Web posted
Saturday, February 23, 2008
Snow - novelty for area students
By CHRIS ROBINETTE
Traveler Correspondent
The arrival of snow marks just another winter for native Midwesterners, but for some international students at Cowley College, the arrival of snow marks something entirely new and unseen.
"I was ecstatic! I had never seen anything like it," said sophomore Charisse Archer, from Trinidad and Tobago.
Archer still has the same reaction every time it snows. "It's always like 'wow, this never happens in the Caribbean.' I'm pretty sure it will never grow old," she said.
Winter does have downsides for some of the international students.
Shravan Arora, a sophomore from India, was taken aback when he first saw snow.
"It was cold, but it was still beautiful," he said. During his years in India and Dubai, Arora never encountered snow.

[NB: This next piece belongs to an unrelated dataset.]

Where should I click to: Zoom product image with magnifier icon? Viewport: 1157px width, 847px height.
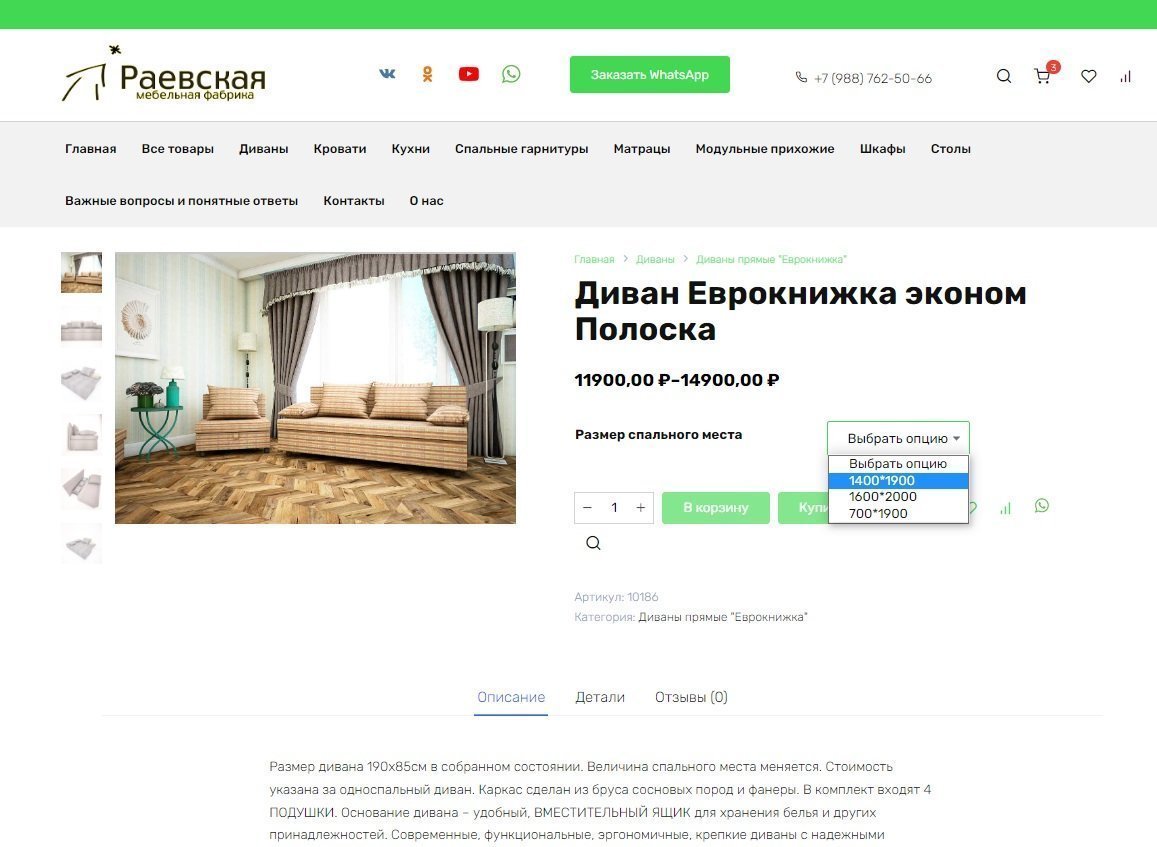[593, 543]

It was only something he had heard about.
"You always imagined it in story books," he said, adding, "This [the snow] was the real thing, basically."

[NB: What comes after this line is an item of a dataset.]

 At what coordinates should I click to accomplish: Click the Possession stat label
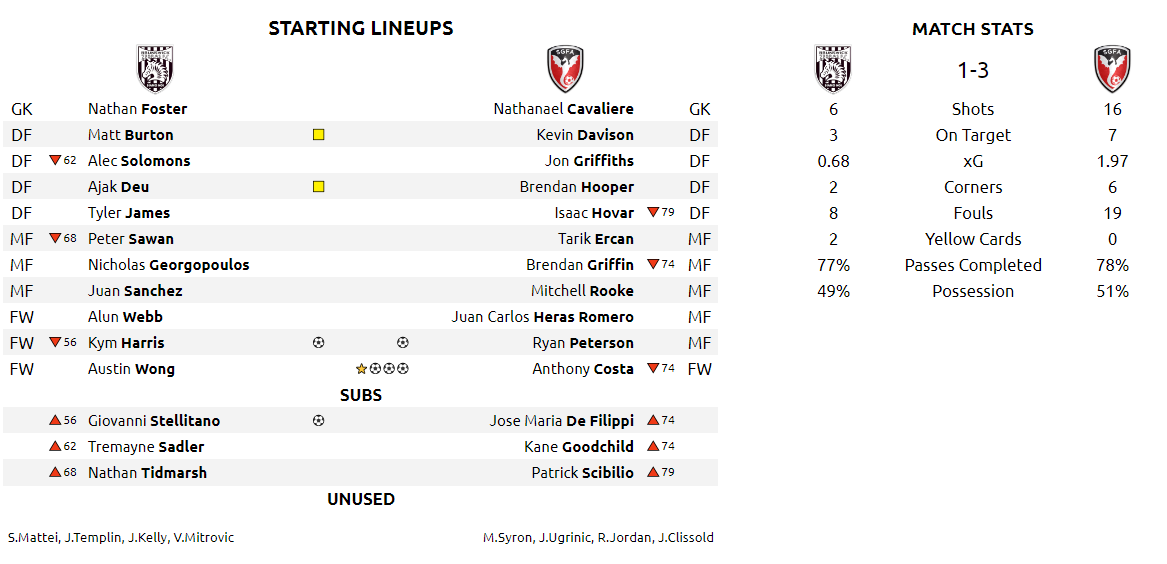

Arora and his Indian friends went outside to play in the snow, they "rolled around, [and] threw snowballs at each other."

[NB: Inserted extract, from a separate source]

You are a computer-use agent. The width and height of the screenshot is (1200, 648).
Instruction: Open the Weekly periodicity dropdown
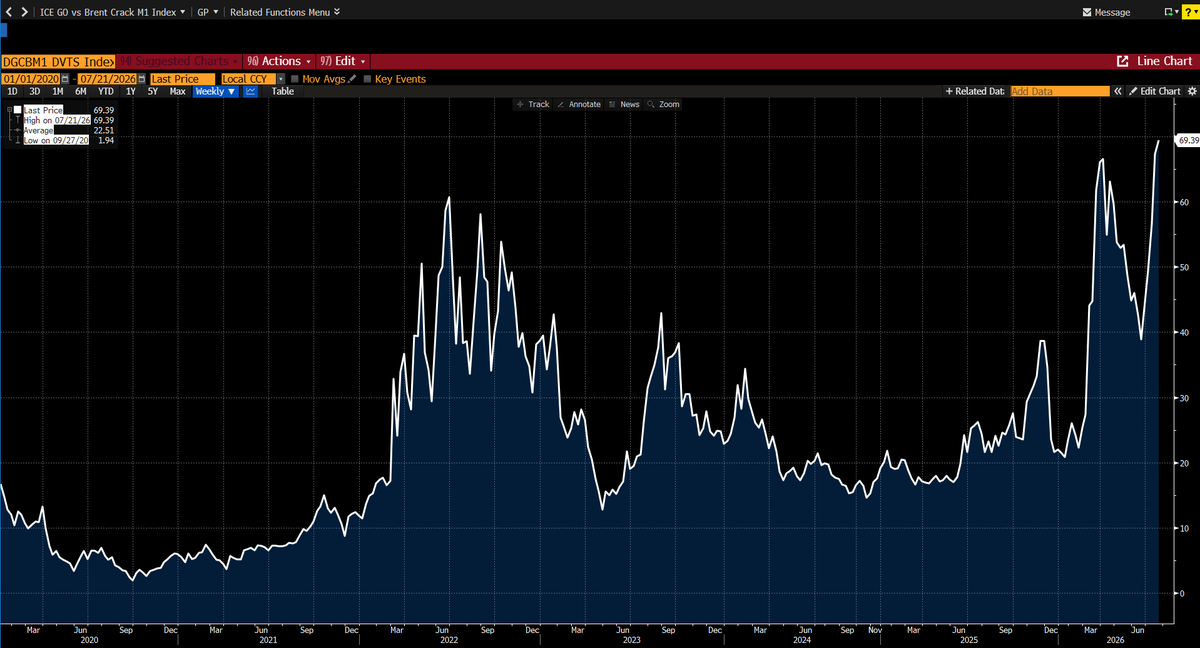[216, 91]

But the "initial rush" soon died down. Arora doesn't enjoy the winter weather too much. "It gets really cold for me."
Arora decides to stay inside most of the time; he said he reads and cooks more. He also finds himself taking more time to rest. "It's winter and you just feel like sleeping more," he said.
Diego Motivar, a Cowley College sophomore from Bogota, Columbia, finds himself with little to do during the winter, like Arora. He said that snow was "kind of fun" when he first saw it, but, "after awhile, you get bored."
Both Motivar and Arora prefer summer to winter.
"You can't really enjoy winter, you can enjoy summer because you can go out there and look outside," said Arora.
Archer, however, still finds enjoyment in the Kansas winter, "I prefer . . . Kansas winters and Trinidad summers."
"Snow makes everything seem so serene," she said.